_REQUIREMENT_: Using the entries that follow, write out the line containing "[Rebecca Ring] (837, 493)", the line containing "tym linkiem (120, 259)", and every line between them, exactly and nothing else.

(Saved data entries)
——

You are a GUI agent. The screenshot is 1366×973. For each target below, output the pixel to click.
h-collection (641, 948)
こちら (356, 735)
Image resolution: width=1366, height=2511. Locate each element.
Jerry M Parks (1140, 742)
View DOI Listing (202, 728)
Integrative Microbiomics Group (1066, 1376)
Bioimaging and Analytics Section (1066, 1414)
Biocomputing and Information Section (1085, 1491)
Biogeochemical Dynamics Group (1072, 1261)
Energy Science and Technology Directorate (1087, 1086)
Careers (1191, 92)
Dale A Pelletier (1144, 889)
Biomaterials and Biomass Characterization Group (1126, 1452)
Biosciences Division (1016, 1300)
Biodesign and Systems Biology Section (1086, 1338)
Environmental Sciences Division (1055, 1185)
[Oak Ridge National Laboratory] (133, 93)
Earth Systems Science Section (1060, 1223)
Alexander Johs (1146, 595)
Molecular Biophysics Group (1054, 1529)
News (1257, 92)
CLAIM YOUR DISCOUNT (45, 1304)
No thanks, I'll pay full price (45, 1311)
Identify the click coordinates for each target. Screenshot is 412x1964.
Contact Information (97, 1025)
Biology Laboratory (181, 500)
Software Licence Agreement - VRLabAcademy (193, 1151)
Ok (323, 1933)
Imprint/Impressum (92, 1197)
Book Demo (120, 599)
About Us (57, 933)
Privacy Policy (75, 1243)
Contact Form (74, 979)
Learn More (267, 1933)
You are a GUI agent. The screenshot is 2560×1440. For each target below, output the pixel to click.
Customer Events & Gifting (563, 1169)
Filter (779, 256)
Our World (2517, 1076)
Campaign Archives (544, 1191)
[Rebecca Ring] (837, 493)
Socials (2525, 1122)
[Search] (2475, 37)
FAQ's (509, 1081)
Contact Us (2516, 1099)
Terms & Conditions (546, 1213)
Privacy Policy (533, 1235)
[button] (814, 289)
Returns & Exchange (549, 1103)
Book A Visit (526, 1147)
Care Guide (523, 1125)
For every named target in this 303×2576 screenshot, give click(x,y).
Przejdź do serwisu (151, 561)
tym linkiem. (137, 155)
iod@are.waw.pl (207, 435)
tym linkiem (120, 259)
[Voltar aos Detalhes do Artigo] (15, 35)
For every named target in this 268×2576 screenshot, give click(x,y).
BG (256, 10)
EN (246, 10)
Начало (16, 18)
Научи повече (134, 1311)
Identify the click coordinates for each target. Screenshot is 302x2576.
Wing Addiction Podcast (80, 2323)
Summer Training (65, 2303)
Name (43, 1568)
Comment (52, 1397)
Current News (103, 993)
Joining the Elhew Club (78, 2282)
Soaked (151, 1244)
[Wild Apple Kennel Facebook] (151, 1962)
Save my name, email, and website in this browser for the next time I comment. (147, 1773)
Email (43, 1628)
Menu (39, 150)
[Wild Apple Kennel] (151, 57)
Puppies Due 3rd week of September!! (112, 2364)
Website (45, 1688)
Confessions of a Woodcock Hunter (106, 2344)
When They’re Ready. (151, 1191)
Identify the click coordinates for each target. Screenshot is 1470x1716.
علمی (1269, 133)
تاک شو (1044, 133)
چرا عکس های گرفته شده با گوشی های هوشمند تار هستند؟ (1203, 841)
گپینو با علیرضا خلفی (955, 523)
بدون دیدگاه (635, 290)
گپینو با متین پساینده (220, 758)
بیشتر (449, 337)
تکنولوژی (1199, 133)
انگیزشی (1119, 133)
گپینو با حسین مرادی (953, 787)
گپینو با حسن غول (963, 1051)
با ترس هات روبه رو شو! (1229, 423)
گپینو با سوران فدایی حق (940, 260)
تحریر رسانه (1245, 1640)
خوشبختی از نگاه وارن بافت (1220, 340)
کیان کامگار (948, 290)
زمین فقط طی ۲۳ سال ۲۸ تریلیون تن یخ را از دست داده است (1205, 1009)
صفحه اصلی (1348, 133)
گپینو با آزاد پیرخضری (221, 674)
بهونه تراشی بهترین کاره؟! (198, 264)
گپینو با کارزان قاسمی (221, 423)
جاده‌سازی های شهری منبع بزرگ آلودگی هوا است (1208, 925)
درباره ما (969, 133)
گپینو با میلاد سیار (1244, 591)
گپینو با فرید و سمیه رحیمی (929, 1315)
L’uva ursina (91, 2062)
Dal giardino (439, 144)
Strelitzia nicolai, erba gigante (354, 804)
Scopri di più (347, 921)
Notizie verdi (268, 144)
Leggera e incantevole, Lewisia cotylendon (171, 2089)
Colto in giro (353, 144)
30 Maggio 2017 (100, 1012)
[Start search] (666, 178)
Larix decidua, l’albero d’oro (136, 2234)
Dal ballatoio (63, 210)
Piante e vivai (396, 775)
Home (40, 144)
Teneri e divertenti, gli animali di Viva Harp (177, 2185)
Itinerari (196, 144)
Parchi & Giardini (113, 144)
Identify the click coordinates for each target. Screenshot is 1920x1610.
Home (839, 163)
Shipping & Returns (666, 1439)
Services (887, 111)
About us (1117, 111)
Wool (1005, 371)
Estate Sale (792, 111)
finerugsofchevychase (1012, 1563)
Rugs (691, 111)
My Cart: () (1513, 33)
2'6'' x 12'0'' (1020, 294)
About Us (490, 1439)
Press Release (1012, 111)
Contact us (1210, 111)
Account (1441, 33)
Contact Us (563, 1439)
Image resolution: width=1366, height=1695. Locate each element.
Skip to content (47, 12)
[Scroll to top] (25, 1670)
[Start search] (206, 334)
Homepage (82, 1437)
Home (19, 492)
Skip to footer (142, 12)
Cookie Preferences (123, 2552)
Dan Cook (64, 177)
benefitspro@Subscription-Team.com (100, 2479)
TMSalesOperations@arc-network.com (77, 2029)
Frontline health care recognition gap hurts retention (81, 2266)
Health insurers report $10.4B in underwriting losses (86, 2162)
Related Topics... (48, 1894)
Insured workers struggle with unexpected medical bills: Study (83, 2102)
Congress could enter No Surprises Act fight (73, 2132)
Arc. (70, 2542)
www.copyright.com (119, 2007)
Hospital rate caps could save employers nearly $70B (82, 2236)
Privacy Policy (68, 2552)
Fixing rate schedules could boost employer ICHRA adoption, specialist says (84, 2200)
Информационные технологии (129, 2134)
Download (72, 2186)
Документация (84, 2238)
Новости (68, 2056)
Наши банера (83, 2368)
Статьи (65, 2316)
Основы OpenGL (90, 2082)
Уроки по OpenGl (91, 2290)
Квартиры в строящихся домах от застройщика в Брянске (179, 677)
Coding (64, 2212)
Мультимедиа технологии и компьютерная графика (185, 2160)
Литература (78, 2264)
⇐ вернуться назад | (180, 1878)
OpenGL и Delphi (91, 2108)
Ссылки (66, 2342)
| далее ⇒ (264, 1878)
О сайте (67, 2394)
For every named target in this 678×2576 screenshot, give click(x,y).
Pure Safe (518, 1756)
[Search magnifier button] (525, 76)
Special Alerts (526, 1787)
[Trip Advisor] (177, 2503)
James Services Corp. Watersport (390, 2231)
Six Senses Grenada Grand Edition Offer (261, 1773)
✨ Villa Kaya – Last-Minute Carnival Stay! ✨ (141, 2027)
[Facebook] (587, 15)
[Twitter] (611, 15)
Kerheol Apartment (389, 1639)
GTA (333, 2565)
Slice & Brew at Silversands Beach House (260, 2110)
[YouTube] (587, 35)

——

_OUTPUT OF THE EXERCISE_:
[Rebecca Ring] (837, 493)
Socials (2525, 1122)
[Search] (2475, 37)
FAQ's (509, 1081)
Contact Us (2516, 1099)
Terms & Conditions (546, 1213)
Privacy Policy (533, 1235)
[button] (814, 289)
Returns & Exchange (549, 1103)
Book A Visit (526, 1147)
Care Guide (523, 1125)
For every named target in this 303×2576 screenshot, give click(x,y).
Przejdź do serwisu (151, 561)
tym linkiem. (137, 155)
iod@are.waw.pl (207, 435)
tym linkiem (120, 259)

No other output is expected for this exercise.